Records supplied →
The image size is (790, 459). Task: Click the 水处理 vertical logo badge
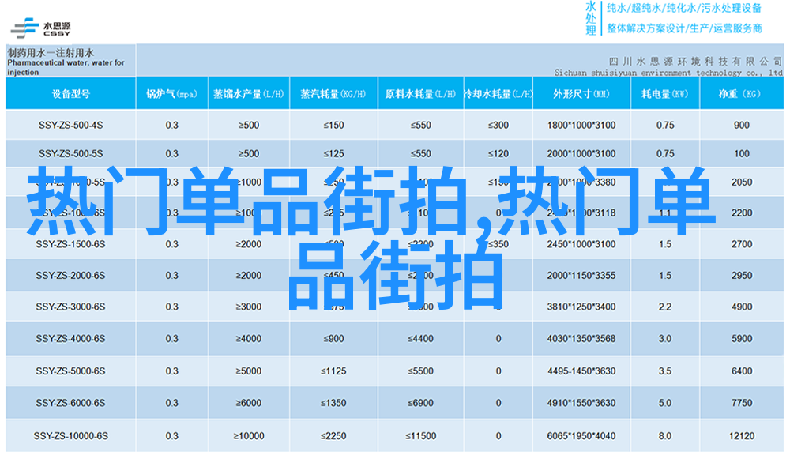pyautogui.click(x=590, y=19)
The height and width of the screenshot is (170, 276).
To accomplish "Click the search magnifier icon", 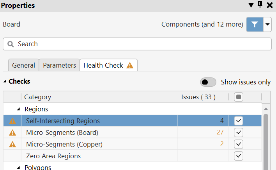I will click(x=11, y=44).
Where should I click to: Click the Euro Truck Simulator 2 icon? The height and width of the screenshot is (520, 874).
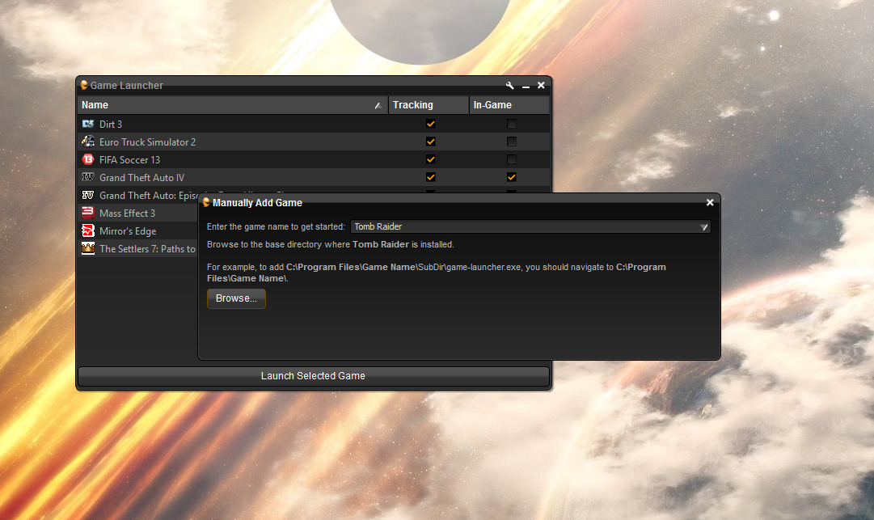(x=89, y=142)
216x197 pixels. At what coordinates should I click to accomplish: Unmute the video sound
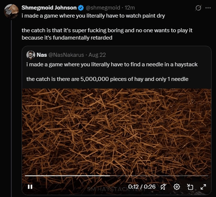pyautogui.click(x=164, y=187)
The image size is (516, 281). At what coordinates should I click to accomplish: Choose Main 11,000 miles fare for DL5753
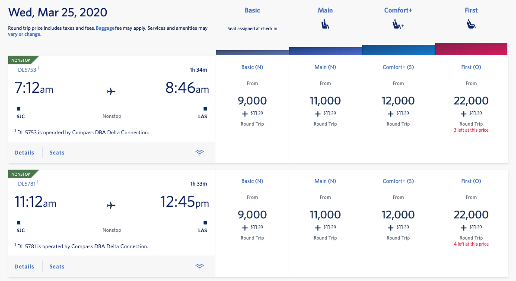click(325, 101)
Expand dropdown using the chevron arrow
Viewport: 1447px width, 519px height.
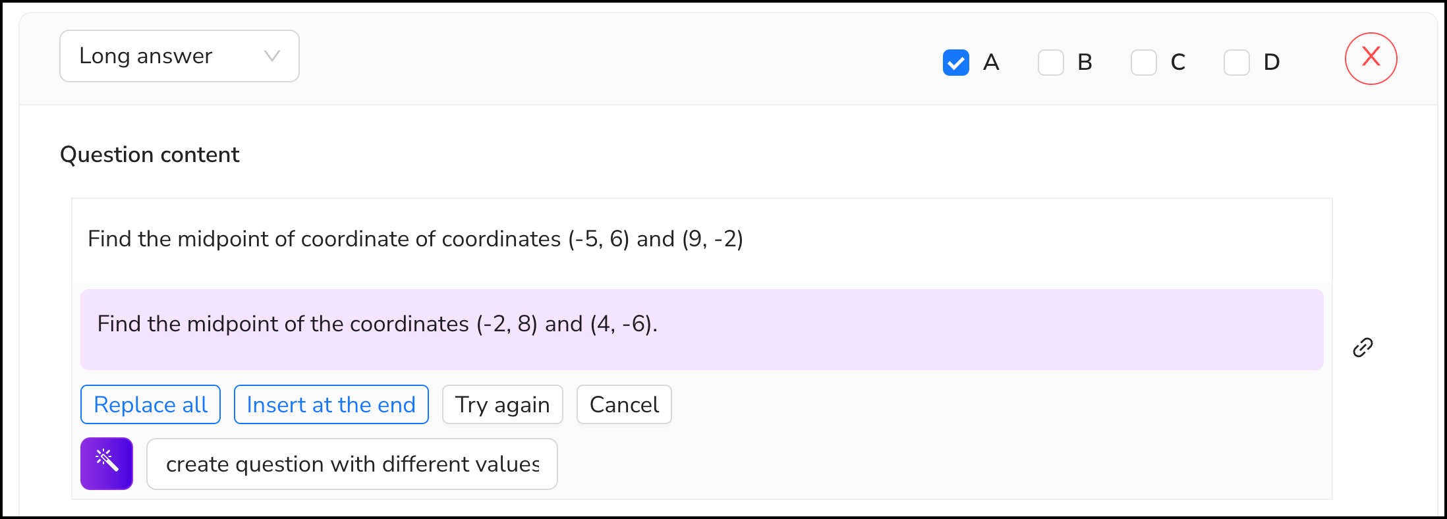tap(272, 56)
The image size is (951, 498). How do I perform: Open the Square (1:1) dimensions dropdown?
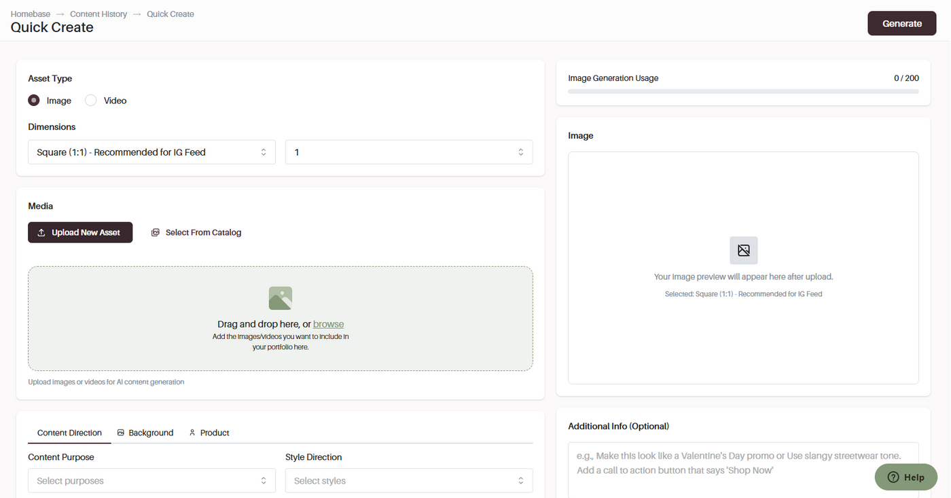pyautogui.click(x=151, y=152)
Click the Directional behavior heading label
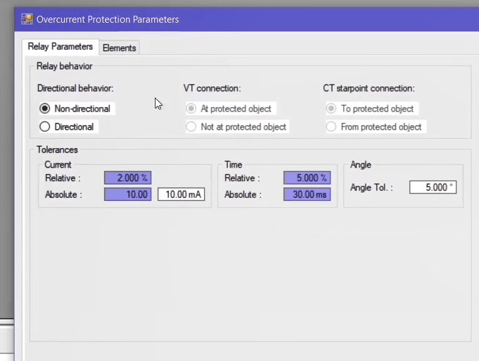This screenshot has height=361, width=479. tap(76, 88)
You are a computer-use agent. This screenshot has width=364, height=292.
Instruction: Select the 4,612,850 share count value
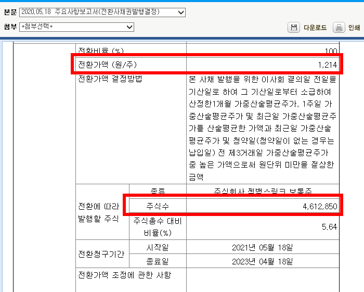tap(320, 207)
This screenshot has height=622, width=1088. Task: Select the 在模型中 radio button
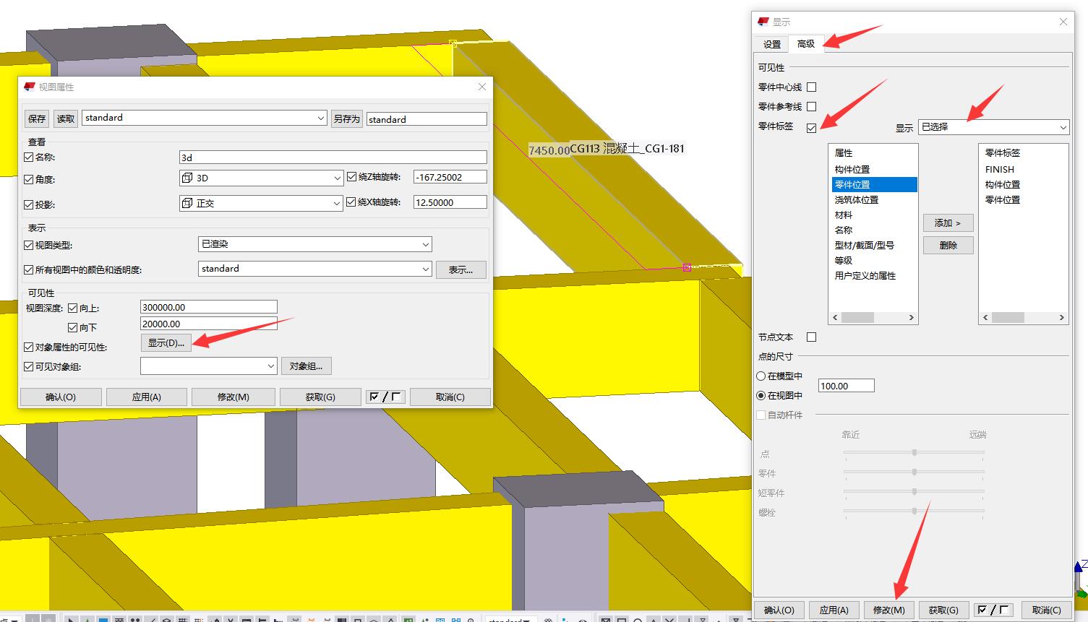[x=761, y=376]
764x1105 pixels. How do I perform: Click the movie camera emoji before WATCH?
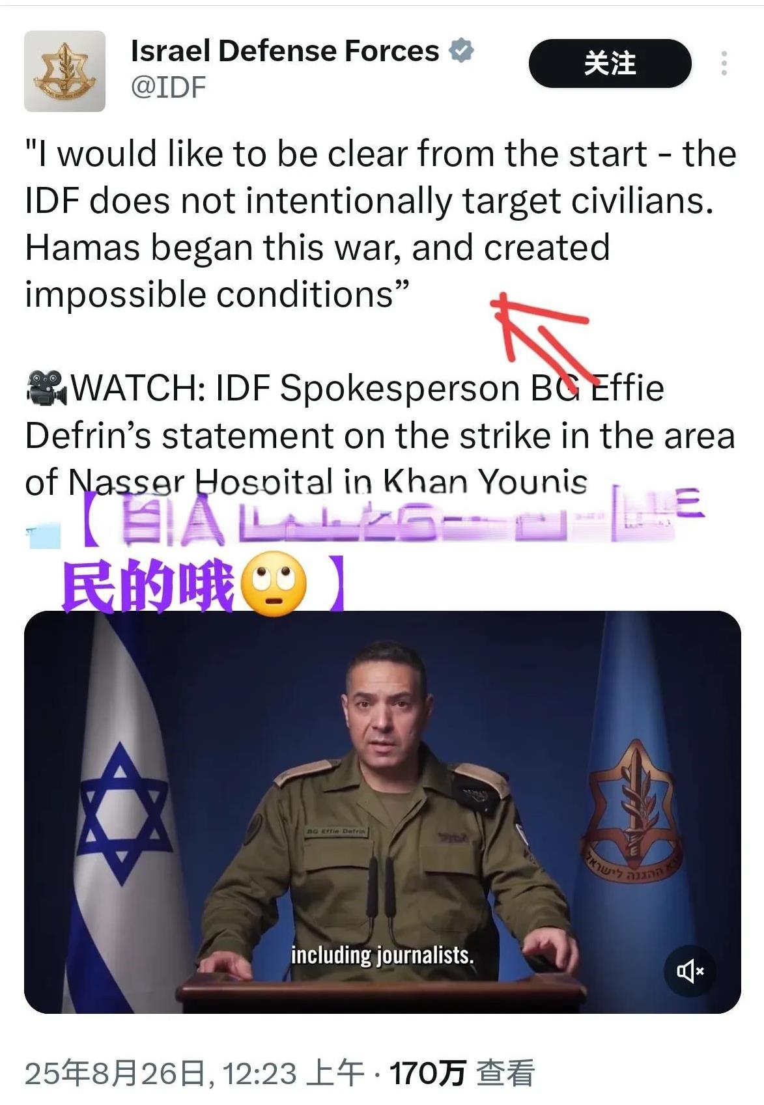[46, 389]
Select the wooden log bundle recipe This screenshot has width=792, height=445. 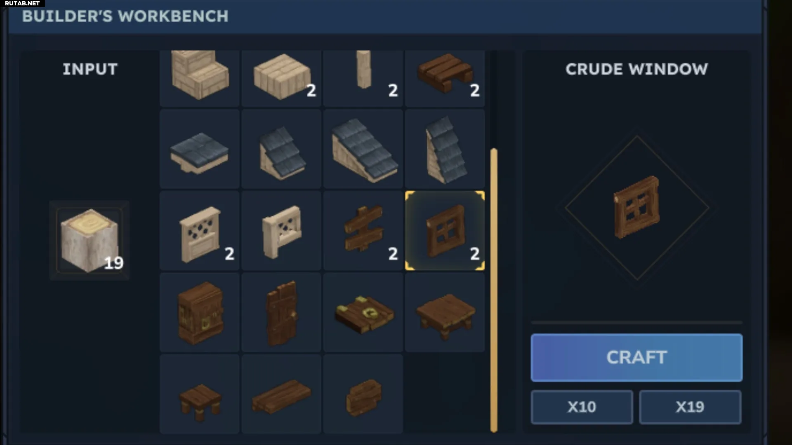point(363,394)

Task brief → Those lines of the records above that run from the one containing "216x197 pixels. At" through the one containing "You are a computer-use" should be returned exactly, with no pictures among them.

Reply to the task →
216x197 pixels. At what coordinates should I click to accomplish: Unmute the video sound
pyautogui.click(x=164, y=187)
The image size is (516, 281). At what coordinates should I click to accomplish: Choose Main 11,000 miles fare for DL5753
click(325, 101)
Expand dropdown using the chevron arrow
Viewport: 1447px width, 519px height.
tap(272, 56)
The image size is (951, 498). How do I perform: Open the Square (1:1) dimensions dropdown?
pyautogui.click(x=151, y=152)
Click the Directional behavior heading label
This screenshot has height=361, width=479. tap(76, 88)
You are a computer-use agent. This screenshot has width=364, height=292.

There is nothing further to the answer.